Factors regarding eligibility for the Help to Buy scheme and how to apply
Looking to buy your first home in Ireland? The Help to Buy scheme could give a welcome boost. Discover who qualifies, the types of properties covered, and how to navigate the application process for this government incentive designed to help Irish first-time buyers step onto the property ladder.
Government support can ease some of the upfront pressure involved in buying a newly built home in Ireland, but the details matter. The Help to Buy scheme is not a general discount that applies to every purchase. It is a tax-based support for qualifying first-time buyers, and eligibility depends on the applicant, the property, and the finance used for the purchase or self-build. Understanding the rules early can help avoid delays with lenders, builders, solicitors, and Revenue, especially when timelines are already tight.
Overview of the Help to Buy Scheme
The Help to Buy scheme in Ireland is designed to support first-time buyers who are purchasing a new home or building one for their own use. In broad terms, it allows eligible applicants to claim back a portion of certain taxes they have already paid, subject to Revenue rules and current scheme limits. The support is linked to the buyer’s tax record rather than being offered as a cash grant without conditions. It is intended for people who will live in the property as their principal private residence, not for investors, landlords, or holiday-home purchases.
Key Eligibility Requirements for Applicants
Eligibility usually begins with first-time buyer status. That generally means the applicant, or all applicants in a joint purchase, must not have previously bought or built a residential property. Applicants also need to be compliant with their tax affairs, which means tax returns should be filed correctly and any outstanding issues with Revenue should be resolved before applying. Another important factor is the mortgage requirement. In most cases, the mortgage must come from a qualifying lender and cover a minimum proportion of the property value. This rule is especially important because some buyers assume a smaller loan or alternative funding arrangement will still qualify when it may not.
Applicants should also remember that approval under the scheme is separate from mortgage approval. A person may meet the tax and first-time buyer conditions but still need to satisfy a lender’s affordability, deposit, and documentation checks. For joint applications, one person’s ineligibility can affect the whole claim, so both names should be reviewed carefully before contracts are signed.
What Properties Qualify for the Scheme
The property itself must meet specific conditions. In general, the scheme applies to newly built houses or apartments purchased from a qualifying contractor, or to self-build homes where the applicant is constructing a new principal residence. Second-hand homes are not covered, even if they are in good condition or recently renovated. This is one of the most common misunderstandings among buyers who assume any first home can qualify.
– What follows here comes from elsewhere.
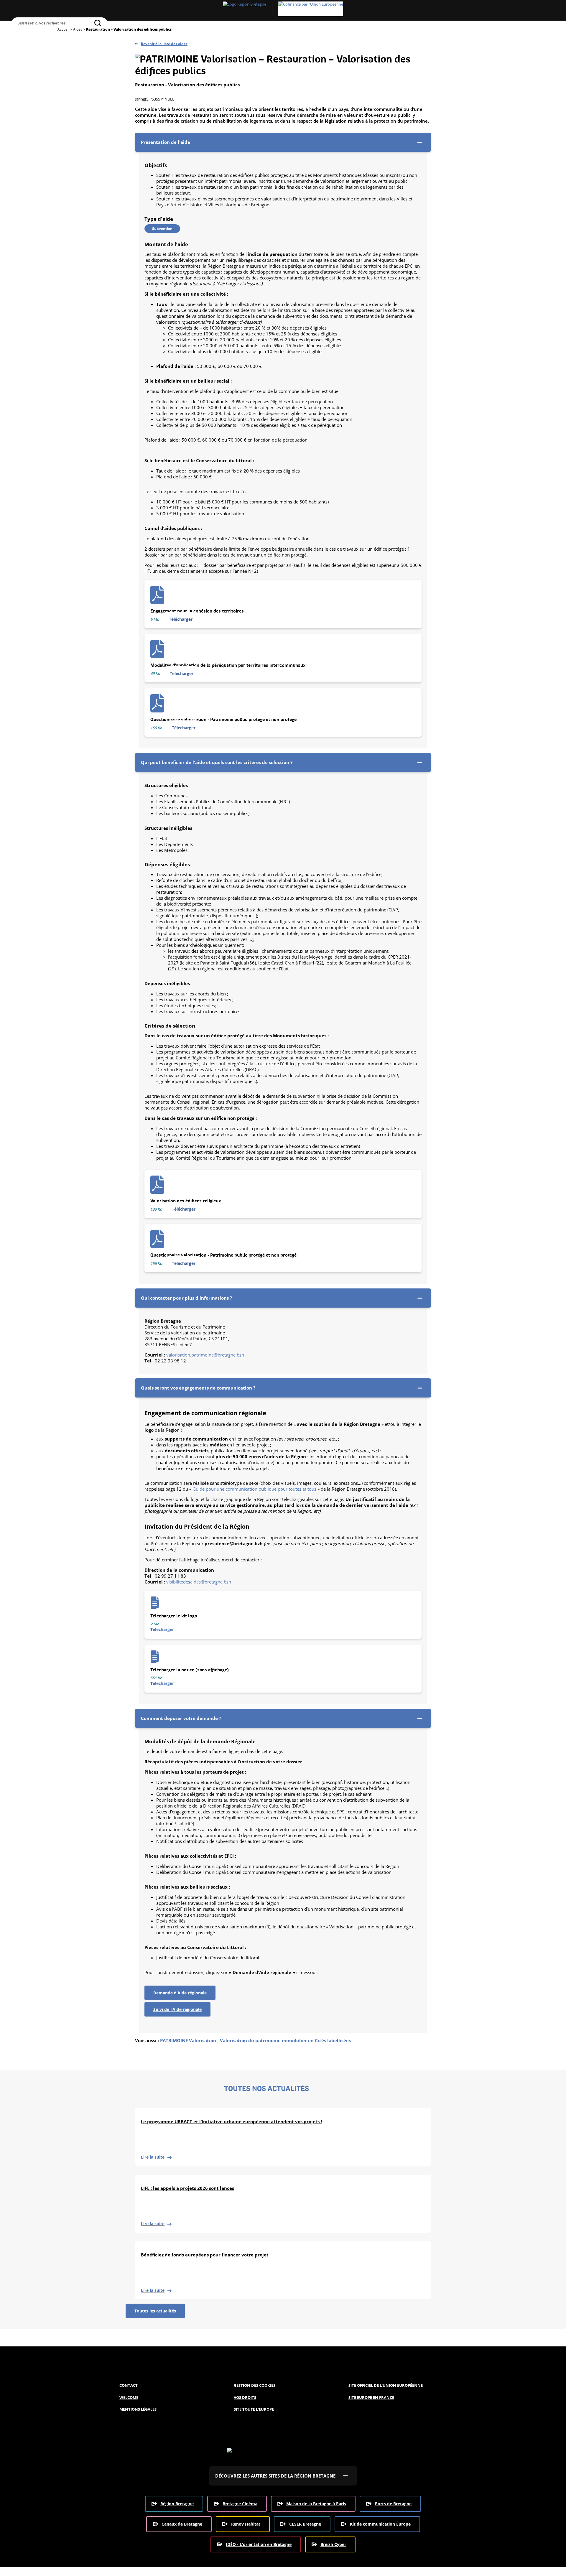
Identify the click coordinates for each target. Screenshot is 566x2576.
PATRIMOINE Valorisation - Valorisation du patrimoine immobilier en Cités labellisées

There are also value limits and administrative conditions attached to the property. For a new-build purchase, the developer must usually be registered for the scheme, and the transaction must be structured in a way that Revenue can verify. For self-builds, records such as planning, mortgage documentation, and valuation details may be needed at different stages. Buyers should confirm eligibility before paying booking deposits or making assumptions based on estate agent advertising alone.
Step-by-Step Application Process
The process usually starts online through Revenue. Applicants should first make sure their tax records are up to date through myAccount or ROS, including any returns needed for the relevant years. Once those details are in order, the Help to Buy application can be submitted electronically. Revenue then reviews the information and, if the claim is approved in principle, issues an application number and access code.
Those details are then shared with the relevant parties. In a new-build purchase, that often means the builder and the solicitor handling the sale. In a self-build case, the lender and other professionals involved may need the information. The claim is then verified as the purchase or drawdown progresses. Timing matters here: if names, addresses, contract details, or mortgage figures do not match across documents, the claim can be delayed. Keeping a clear file of tax records, identification, mortgage paperwork, and property details makes the process more manageable.
Common Pitfalls and Useful Tips for Success
One frequent problem is leaving the tax review too late. A buyer may only discover missing returns or outdated Revenue details after they have already reserved a property. Another issue is assuming that a property qualifies simply because it is advertised as new. It is safer to confirm that the contractor is properly registered and that the home falls within scheme rules before relying on the refund in financial planning.
Accuracy is also important. Small differences in spelling, PPSN-linked records, or applicant details can slow down verification. Buyers should also avoid treating the scheme as a substitute for a full deposit strategy, because the lender will still assess affordability and documentation independently. For self-build applicants, early coordination with the lender, solicitor, and tax records can reduce problems later, especially where stage payments and valuations are involved.
In practice, the scheme is most useful for buyers who prepare early, confirm that both the property and mortgage structure fit the rules, and keep their paperwork consistent from the beginning. For people purchasing their first newly built home in Ireland, that preparation can make the application process smoother and reduce the risk of last-minute surprises.